MONAB IX personnel together with the remaining stores & equipment sailed from Liverpool aboard the MV Dominion Monarch on August 30th, with stops at Wellington and Christchurch in New Zealand before docking at Sydney. Like previous MONABs HMS Nabrock was disembarked to spend a short time under canvas at Warwick Farm before the decision was taken that the unit should be assigned to re-occupy the airfield at Sembawang on the Island of Singapore.
The transport carrying the unit’s heavy equipment was diverted whilst still en route to Sydney while the personnel were split into 4 groups for the move to Singapore; the 1st, 2nd and 3rd phase advance parties were to travel by RAF Dakota transport planes via Moratai, in the Dutch East Indies.
The remaining group, comprising of the main body of the unit were to travel by sea and were embarked in the Australian troop ship the HMTS LARGS BAY for passage to Singapore. This vessel was a vintage trooper, having been in service during World War 1, and the years had not been kind to her, the members of the main party being plagued by vermin from the moment they embarked.
The advance party of MONAB IX commissioned Royal Naval Air Station Sembawang as HMS NABROCK, on October 5th 1945 while the HMTS LARGS BAY docked in Singapore on November1st, exactly 9 weeks to the day since the Dominion Monarch has left Liverpool.
What greeted the men of MONAB XI at Sembawang was an airfield littered with derelict aircraft and other debris left by the Japanese; cleaning up the establishment was the first order of business. On November 8th ‘C’ flight of 1700 squadron arrived from RNAS Katakurunda with their Sea Otter aircraft for a brief detachment, returning to Katakurunda on the 20th; This was to be the only squadron to visit Sembawang before HMS Nabrock was paid off.
One of the main tasks undertaken by MONAB IX was the assembling of crated American aircraft, many of which were Hellcats. Once assembled these brand new aircraft were ferried out to sea by aircraft carriers and dumped into the ocean. Under the Lend – Lease agreement with the United States, under which these machines were supplied, the UK was required to return them or payment was to be made for them once the war was over; destroying them was the solution employed.
HMS NABROCK & MONAB IX paid off at RNAS Sembawang on December 15th 1945, the station re-commissioning the same day as HMS SIMBANG. Effectively the MONAB ceased to exist, the ship's company being retained as the complement for the new naval air station.

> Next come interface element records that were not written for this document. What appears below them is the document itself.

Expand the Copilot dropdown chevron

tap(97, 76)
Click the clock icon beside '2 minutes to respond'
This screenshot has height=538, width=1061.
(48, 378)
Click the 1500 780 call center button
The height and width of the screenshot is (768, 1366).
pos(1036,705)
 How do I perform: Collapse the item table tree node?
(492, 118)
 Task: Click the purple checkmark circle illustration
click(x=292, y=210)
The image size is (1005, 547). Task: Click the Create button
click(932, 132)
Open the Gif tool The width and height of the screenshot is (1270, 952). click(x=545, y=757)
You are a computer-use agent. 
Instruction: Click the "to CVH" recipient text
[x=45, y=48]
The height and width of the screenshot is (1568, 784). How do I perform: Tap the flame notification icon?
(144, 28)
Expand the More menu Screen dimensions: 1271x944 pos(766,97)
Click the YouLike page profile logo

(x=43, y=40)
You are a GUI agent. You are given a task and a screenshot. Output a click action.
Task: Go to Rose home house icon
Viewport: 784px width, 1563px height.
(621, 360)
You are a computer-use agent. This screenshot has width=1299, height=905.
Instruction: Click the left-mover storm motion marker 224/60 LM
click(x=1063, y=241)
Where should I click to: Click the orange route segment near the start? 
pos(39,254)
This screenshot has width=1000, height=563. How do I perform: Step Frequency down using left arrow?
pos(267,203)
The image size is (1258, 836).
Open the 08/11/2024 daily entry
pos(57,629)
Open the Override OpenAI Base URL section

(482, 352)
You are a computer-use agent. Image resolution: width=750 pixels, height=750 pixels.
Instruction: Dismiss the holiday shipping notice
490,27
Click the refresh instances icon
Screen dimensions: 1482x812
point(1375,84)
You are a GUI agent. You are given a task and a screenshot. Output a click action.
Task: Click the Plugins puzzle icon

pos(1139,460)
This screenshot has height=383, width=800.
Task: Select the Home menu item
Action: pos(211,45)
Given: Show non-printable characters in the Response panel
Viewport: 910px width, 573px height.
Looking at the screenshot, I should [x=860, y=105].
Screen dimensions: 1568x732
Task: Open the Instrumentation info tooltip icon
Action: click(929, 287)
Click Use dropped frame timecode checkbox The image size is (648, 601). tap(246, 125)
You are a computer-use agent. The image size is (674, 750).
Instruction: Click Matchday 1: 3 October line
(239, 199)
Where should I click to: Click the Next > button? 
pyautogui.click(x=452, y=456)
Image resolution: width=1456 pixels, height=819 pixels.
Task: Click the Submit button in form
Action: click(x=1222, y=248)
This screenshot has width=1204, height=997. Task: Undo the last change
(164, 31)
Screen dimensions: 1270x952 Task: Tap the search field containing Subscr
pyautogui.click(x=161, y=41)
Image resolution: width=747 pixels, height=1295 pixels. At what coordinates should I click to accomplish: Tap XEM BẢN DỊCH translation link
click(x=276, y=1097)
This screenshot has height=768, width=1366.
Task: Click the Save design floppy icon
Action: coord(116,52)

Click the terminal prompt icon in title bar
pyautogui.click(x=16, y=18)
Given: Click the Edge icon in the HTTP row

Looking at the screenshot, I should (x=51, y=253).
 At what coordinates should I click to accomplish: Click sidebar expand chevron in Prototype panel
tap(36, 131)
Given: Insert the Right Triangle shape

The now decommissioned MONAB IX was to be retained at Sembawang as an enhanced reserve MONAB, its name and number being deleted; this was held in storage on a care & maintenance basis for reactivation should it be required. Its existing components were supplemented by extra equipment and vehicles recovered from the recently paid off units in Australia. It is believed that this reserve unit was maintained in storage at Sembawang until at least the mid nineteen fifties.